Who deserves the blame for the wait-list fraud and lack of medical care for veterans at the VA? According to a new CBS poll, a third of Americans blame the man who has been in charge of the VA for more than five years. And another 17% blame his boss:
Americans are split in their thoughts over who they think is most to blame for the problems at Veterans Affairs department medical facilities, which involve allegations that VA hospitals kept delays in treatment off the books and that patients may have died waiting for care.
But Veterans Affairs Secretary Eric Shinseki and the VA (33 percent) receive more blame than either local VA hospitals (28 percent) or President Obama (17 percent). About a quarter doesn’t have an opinion.
Partisan differences emerge: While 31 percent of Republicans blame Shinseki and the VA for the problems, nearly as many blame Mr. Obama (30 percent). Fewer Democrats and independents say the president is at fault; they are more likely to blame Shinseki and the VA and local VA hospitals.
The poll does suffer in one respect in the way that the question was framed. Those were the only choices offered to respondents. Had they offered an option to blame Congress, it would be interesting to see how many would have opted for that choice, and that number may be represented in the relatively high number (23%) who didn’t make a choice at all.
The next question on the poll also hints at that impulse. Respondents ended up in a virtual split (42/41) over whether long waits are caused by inadequate resources or poor management of resources. Interestingly, each of the three political demographics have 42% blaming inadequate resources. A plurality of Republicans (47%) blame poor management, while Democrats (39%) and independents (40%) are less focused on that explanation. Perhaps the media should be exploring the massive increases in resources given to Shinseki by Congress over the last five years, as the OMB data clearly shows.
Obama’s defenders have begun mumbling about “Green Lanternism” again in response to his executive management failures. Ron Fournier blasts that argument into orbit:
The inconvenient truth is that Klein’s kind of thinking lets the president off the hook, unaccountable for promises broken and opportunities lost. Rather than change Washington’s culture of polarization, zero-sum game politics, and spin, Obama surrendered to it almost immediately. On health insurance reform, government debt, and loosening immigration laws, Obama shares blame with obstinate House Republicans for fumbling potential compromise. On climate change and gun control, Obama knew (or should have known) his rhetoric was setting up voters for disappointment. Rather than roll back Bush-era terrorism programs that curb civil liberties, Obama deepened them.

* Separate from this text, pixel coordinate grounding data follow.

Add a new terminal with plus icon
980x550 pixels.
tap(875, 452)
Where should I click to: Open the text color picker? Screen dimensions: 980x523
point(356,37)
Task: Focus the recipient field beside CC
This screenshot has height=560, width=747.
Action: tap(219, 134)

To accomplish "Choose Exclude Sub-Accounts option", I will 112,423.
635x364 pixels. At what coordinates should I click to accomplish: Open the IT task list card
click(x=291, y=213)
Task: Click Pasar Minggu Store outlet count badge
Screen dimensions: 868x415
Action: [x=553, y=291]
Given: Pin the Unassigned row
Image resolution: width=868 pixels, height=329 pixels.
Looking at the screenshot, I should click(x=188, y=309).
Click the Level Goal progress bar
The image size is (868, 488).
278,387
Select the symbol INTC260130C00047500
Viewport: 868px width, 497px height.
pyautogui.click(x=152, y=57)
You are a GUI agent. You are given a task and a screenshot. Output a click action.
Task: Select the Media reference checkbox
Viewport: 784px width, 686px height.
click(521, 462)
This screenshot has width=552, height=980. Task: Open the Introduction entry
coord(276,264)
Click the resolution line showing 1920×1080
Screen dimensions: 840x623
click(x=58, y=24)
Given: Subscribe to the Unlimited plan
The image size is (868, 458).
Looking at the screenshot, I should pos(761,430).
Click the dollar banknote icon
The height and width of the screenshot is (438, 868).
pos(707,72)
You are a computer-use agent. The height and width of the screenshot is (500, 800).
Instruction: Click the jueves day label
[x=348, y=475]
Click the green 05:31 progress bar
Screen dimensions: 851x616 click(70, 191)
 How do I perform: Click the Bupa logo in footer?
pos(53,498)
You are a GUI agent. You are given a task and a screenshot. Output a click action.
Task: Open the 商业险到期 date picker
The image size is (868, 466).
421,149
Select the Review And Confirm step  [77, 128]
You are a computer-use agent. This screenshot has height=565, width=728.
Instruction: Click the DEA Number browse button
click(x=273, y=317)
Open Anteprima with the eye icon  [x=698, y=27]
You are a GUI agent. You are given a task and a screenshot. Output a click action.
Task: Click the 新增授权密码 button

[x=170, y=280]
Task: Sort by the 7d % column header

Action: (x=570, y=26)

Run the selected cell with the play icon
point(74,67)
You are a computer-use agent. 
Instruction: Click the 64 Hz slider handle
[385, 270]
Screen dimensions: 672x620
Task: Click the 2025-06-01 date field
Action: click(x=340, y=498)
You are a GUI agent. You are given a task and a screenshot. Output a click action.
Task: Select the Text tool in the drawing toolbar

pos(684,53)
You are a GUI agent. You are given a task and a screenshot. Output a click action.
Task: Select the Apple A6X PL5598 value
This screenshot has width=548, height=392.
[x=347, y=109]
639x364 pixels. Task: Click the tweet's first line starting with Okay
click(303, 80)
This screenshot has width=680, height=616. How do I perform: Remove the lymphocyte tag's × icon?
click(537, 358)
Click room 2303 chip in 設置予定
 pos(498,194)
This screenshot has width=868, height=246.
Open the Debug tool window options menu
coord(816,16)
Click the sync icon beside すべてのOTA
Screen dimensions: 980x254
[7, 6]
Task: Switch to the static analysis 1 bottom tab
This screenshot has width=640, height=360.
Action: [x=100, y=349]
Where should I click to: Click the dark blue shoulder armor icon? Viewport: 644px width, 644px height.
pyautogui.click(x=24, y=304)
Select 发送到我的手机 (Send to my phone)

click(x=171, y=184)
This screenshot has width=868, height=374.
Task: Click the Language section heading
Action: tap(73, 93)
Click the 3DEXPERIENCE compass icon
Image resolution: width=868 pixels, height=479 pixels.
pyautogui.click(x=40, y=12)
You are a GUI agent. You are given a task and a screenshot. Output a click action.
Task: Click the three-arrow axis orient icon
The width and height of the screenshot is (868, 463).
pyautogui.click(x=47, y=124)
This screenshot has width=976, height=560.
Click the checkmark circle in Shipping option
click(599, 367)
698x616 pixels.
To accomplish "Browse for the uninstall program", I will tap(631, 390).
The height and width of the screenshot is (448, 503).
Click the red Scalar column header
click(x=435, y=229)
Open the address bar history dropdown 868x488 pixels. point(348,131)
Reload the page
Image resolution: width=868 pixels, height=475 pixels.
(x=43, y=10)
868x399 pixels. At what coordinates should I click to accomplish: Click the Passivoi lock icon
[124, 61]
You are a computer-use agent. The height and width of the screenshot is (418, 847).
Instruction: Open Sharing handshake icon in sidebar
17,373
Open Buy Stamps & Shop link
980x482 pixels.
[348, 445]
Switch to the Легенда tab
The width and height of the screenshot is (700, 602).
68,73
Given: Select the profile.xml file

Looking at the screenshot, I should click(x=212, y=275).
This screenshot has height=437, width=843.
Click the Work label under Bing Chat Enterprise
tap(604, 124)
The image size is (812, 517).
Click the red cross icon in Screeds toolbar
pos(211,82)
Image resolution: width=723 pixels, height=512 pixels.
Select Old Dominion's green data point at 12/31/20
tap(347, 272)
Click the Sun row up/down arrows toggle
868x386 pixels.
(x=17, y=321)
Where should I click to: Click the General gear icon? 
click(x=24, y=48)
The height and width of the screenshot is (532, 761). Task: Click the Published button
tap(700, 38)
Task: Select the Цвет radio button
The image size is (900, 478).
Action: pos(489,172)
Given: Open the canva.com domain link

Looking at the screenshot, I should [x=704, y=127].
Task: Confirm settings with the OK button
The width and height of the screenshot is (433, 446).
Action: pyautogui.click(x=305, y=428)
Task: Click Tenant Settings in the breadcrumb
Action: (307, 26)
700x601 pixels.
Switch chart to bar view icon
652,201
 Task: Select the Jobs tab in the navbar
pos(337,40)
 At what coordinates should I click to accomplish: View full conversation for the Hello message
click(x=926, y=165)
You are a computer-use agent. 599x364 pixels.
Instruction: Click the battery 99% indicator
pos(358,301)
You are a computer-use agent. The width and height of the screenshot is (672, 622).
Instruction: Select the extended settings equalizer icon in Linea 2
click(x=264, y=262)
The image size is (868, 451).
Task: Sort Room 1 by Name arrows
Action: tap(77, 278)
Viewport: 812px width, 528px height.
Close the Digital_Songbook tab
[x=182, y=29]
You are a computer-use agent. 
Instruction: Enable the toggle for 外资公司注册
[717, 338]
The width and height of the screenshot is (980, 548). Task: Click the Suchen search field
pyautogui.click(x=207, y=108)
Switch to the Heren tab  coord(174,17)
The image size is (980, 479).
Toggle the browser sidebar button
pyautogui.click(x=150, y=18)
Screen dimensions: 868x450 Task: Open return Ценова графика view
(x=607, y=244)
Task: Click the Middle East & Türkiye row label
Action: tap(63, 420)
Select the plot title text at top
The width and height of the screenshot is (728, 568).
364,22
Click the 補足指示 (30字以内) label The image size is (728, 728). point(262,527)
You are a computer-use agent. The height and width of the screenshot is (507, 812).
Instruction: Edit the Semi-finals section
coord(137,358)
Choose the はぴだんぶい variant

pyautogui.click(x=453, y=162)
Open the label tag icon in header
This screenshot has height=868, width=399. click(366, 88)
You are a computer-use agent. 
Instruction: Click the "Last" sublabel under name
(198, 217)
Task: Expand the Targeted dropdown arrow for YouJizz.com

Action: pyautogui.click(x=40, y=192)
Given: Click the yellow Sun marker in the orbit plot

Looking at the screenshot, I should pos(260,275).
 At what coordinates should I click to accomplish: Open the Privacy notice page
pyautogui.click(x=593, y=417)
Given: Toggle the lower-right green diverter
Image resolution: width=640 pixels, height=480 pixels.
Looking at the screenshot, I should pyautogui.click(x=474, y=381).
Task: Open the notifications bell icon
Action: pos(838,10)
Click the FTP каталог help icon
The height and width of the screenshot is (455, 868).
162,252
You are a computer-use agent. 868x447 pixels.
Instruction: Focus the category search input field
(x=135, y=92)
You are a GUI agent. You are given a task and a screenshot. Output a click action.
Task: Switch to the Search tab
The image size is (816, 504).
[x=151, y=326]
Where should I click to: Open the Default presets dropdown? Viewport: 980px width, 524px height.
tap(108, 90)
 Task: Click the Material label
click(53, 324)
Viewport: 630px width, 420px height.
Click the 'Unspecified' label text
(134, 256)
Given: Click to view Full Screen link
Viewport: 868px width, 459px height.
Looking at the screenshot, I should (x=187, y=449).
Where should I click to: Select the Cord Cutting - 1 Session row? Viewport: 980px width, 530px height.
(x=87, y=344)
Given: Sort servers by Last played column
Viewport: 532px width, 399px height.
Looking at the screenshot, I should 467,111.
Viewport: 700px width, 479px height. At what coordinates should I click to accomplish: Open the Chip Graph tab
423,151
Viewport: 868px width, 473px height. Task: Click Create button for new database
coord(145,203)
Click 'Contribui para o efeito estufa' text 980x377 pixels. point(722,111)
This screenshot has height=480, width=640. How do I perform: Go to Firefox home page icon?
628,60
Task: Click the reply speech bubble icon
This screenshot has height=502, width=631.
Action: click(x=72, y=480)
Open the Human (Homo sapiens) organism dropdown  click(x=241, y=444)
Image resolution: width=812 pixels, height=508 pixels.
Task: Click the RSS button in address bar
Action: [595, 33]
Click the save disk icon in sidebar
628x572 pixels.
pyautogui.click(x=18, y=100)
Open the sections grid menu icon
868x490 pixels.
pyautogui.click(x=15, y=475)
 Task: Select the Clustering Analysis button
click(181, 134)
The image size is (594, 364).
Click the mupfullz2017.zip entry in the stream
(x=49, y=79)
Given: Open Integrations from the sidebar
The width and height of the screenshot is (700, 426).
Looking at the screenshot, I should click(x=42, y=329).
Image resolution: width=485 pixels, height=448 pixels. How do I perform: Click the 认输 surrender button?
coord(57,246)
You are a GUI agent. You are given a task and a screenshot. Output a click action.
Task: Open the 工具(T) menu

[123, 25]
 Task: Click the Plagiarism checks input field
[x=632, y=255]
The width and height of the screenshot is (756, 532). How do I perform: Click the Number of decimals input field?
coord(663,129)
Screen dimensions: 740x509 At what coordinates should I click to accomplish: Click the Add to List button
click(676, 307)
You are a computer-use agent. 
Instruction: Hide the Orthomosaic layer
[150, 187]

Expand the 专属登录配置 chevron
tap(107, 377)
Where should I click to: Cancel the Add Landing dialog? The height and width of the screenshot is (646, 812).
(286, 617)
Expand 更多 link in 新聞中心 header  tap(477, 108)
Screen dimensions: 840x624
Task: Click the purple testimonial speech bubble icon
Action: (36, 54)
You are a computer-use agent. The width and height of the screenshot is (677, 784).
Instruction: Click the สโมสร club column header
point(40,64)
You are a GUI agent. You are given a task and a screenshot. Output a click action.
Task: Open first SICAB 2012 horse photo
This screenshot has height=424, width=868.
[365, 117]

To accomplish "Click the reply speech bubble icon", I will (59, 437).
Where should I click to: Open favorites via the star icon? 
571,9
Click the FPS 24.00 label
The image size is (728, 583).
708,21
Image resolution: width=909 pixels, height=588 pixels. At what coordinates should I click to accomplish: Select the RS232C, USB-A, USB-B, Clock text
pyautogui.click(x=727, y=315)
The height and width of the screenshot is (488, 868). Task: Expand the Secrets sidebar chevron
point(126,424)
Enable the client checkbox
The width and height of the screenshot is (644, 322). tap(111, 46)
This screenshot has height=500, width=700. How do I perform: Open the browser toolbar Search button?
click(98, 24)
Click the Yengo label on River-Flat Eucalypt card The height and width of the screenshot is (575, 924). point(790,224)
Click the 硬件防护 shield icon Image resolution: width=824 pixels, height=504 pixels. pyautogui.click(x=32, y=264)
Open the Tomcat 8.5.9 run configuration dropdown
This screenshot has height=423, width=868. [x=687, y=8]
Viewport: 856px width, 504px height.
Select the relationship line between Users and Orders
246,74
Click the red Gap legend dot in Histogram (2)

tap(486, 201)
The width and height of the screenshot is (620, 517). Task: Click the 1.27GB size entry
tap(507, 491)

The launch of the Affordable Care Act and the worsening of conditions at the Veterans Affairs Department are emblematic of Obama’s inattention to the hard work of governing. He is slow to fire poor-serving Cabinet members and quick to dismiss controversies as “phony scandals.” To the Obama administration, transparency is a mere talking point. The great irony of his progressive presidency: Democrats privately admit that Obama has done as much to undermine the public’s faith in government as his GOP predecessor. The Green Lantern Theory is an excuse for failure.
Let’s recap on this. Candidate Obama campaigned on this issue, and president-elect Obama and Shinseki were briefed on it during the transition, and VA officials had been warned as early as 2010 that wait-list fraud was still occurring. Congress has increased Shinseki’s budget by 78% since the 2009 inauguration as demanded by Obama. Yet the White House claims to be shocked, shocked that this problem exists — and that the man to deal with it is the same man who let it fester for five-plus years while Congress poured money into his organization.
You don’t have to be Green Lantern to address that issue. You just need to be a competent executive. Right now, we don’t have that at the VA, nor at the White House either — and voters are starting to notice.